▸ WHAT YOU ARE ASKED TO DO: Give back exactly the first lines of the entries below, through the line with "Cylindre (13, 1549)".

▸ RECORDED INFORMATION:
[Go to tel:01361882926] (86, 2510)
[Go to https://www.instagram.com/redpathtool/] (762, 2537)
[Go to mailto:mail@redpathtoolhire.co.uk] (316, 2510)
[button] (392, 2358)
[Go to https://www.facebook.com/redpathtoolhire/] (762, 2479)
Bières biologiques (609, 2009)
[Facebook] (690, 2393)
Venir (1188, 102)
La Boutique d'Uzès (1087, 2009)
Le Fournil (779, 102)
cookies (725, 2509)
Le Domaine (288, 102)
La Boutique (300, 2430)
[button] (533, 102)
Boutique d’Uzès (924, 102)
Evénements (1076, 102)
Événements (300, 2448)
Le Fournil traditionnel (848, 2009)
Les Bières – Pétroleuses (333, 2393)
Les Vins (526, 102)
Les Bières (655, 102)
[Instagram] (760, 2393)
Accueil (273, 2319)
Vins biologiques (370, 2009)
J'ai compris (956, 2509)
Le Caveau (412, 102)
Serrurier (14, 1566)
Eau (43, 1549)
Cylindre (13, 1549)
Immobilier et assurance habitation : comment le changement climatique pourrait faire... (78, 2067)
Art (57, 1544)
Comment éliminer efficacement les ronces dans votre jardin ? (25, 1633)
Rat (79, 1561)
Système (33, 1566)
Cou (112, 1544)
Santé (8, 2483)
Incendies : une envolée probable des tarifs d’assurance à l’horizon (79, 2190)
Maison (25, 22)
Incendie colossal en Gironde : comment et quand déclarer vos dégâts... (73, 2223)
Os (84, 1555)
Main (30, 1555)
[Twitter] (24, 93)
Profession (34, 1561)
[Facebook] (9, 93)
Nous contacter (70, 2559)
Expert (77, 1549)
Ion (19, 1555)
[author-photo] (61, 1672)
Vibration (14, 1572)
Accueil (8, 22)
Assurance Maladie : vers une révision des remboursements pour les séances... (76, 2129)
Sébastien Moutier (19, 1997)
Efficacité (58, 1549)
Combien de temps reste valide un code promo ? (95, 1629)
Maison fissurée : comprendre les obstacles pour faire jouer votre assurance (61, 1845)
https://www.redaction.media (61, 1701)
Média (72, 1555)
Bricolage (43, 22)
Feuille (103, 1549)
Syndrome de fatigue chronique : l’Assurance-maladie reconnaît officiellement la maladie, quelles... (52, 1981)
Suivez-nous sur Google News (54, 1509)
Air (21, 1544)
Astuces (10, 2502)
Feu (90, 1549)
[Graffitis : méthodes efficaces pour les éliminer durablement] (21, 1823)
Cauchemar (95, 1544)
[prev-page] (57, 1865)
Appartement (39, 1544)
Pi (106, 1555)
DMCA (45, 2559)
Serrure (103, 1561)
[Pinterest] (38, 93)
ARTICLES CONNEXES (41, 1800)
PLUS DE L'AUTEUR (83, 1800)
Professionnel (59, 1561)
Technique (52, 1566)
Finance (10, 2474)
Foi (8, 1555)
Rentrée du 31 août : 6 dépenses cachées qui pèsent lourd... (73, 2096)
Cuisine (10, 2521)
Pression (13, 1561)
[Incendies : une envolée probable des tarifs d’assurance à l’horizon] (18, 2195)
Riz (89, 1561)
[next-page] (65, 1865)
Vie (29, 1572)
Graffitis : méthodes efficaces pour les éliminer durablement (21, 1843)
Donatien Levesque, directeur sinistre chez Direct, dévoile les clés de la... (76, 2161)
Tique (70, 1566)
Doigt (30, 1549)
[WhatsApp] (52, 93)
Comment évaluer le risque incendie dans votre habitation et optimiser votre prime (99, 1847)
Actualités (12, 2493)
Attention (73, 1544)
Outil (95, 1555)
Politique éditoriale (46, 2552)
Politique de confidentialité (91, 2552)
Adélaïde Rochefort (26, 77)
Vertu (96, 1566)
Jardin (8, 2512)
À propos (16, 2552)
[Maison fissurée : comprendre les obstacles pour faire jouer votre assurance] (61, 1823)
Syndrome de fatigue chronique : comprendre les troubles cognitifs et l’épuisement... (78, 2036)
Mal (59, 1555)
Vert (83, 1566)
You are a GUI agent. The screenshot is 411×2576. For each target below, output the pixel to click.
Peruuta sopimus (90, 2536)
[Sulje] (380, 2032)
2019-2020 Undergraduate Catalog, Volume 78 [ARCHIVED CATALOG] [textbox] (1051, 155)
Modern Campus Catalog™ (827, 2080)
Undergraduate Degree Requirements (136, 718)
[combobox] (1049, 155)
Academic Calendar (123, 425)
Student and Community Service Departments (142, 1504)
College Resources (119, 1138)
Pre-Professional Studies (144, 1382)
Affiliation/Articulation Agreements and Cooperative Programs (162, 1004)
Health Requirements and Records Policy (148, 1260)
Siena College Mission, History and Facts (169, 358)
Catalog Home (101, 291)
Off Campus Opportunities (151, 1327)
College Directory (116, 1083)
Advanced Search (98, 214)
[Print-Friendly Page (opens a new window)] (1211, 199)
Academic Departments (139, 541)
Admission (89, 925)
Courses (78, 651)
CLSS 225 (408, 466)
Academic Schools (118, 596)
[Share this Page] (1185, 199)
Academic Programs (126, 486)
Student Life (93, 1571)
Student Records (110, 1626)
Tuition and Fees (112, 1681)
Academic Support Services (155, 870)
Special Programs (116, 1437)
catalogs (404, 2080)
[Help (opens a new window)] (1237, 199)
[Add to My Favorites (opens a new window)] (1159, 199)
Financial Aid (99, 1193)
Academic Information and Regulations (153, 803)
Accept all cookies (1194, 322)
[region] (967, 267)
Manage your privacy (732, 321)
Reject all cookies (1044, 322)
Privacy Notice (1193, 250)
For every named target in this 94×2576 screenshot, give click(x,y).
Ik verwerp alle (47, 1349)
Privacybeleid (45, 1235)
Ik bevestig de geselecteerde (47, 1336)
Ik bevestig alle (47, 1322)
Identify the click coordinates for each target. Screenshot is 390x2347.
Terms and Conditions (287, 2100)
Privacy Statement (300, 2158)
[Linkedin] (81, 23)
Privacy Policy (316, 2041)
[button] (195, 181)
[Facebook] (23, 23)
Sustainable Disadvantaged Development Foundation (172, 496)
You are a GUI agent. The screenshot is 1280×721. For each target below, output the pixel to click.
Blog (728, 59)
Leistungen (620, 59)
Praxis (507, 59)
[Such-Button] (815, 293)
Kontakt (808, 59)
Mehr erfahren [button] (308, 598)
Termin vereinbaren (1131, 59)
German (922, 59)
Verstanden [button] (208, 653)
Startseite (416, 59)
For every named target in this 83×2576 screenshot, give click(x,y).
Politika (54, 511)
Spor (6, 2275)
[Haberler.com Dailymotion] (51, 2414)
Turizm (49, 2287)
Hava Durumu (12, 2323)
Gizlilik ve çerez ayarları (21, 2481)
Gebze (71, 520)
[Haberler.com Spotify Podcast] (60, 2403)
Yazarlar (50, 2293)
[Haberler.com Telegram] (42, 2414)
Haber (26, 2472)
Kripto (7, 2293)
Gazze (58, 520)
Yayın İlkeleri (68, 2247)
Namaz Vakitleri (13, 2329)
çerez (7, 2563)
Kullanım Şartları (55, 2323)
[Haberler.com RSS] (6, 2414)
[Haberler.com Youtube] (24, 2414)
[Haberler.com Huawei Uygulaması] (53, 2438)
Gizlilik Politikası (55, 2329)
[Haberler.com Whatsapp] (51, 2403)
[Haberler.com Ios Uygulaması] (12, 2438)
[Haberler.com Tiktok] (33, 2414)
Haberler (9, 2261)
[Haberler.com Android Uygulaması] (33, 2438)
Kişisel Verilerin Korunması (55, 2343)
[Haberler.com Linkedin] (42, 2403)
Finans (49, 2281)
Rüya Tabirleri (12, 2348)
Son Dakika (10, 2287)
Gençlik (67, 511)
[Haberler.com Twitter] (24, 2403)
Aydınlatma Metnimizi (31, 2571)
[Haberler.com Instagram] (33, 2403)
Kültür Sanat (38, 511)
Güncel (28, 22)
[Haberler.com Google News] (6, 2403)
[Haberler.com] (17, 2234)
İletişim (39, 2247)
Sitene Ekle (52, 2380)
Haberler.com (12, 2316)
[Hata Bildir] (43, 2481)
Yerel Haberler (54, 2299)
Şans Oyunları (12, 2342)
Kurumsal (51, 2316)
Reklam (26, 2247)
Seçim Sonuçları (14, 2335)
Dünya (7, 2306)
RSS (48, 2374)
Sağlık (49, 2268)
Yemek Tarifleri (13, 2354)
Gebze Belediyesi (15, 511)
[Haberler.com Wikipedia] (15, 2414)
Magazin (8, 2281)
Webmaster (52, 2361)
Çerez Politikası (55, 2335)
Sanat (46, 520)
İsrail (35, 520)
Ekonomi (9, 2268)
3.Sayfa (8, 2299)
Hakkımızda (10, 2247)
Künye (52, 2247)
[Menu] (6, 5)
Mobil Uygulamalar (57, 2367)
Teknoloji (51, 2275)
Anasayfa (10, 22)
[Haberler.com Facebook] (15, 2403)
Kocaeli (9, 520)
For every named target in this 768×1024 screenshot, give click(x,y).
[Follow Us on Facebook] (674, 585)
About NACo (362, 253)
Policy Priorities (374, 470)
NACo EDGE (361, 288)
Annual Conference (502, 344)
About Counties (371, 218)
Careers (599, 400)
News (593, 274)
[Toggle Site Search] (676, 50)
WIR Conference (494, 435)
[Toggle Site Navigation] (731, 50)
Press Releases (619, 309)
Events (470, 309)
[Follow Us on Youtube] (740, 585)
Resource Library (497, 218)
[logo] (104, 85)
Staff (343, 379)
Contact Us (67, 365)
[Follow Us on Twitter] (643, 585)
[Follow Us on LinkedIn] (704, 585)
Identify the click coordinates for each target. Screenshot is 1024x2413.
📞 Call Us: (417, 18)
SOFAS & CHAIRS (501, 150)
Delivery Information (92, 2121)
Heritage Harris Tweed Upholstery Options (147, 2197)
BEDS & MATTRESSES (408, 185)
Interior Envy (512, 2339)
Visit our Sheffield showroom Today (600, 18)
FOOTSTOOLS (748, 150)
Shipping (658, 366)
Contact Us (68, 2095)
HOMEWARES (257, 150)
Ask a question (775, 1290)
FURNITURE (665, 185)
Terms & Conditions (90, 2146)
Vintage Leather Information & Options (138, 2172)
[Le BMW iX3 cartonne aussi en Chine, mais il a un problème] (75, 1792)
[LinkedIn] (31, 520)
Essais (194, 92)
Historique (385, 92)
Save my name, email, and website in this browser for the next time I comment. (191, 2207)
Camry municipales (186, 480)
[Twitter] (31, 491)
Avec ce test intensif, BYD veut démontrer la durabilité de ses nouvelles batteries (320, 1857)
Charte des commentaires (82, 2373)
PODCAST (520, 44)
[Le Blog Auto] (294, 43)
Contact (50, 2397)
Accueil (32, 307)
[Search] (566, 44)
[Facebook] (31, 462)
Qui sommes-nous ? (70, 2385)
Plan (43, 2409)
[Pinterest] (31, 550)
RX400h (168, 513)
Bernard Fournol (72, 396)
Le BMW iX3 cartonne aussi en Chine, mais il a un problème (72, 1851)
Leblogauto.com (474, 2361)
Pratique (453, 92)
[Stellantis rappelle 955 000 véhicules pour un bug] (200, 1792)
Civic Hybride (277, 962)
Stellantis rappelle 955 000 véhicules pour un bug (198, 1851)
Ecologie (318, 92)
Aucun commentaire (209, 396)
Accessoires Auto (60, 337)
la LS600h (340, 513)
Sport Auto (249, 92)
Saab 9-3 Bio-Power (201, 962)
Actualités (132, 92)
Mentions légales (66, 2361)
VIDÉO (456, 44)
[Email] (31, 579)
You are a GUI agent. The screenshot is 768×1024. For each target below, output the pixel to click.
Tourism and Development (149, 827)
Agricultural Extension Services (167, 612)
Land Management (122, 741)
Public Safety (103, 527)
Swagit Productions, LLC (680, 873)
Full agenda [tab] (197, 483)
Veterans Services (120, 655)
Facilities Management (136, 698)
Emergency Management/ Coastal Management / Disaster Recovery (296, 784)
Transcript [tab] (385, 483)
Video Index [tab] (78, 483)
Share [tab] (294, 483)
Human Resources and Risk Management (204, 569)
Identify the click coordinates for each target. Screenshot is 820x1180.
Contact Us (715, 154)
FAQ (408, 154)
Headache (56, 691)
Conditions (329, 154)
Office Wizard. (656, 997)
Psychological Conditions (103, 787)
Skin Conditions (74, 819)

▸ TASK RESPONSE:
[Go to tel:01361882926] (86, 2510)
[Go to https://www.instagram.com/redpathtool/] (762, 2537)
[Go to mailto:mail@redpathtoolhire.co.uk] (316, 2510)
[button] (392, 2358)
[Go to https://www.facebook.com/redpathtoolhire/] (762, 2479)
Bières biologiques (609, 2009)
[Facebook] (690, 2393)
Venir (1188, 102)
La Boutique d'Uzès (1087, 2009)
Le Fournil (779, 102)
cookies (725, 2509)
Le Domaine (288, 102)
La Boutique (300, 2430)
[button] (533, 102)
Boutique d’Uzès (924, 102)
Evénements (1076, 102)
Événements (300, 2448)
Le Fournil traditionnel (848, 2009)
Les Bières – Pétroleuses (333, 2393)
Les Vins (526, 102)
Les Bières (655, 102)
[Instagram] (760, 2393)
Accueil (273, 2319)
Vins biologiques (370, 2009)
J'ai compris (956, 2509)
Le Caveau (412, 102)
Serrurier (14, 1566)
Eau (43, 1549)
Cylindre (13, 1549)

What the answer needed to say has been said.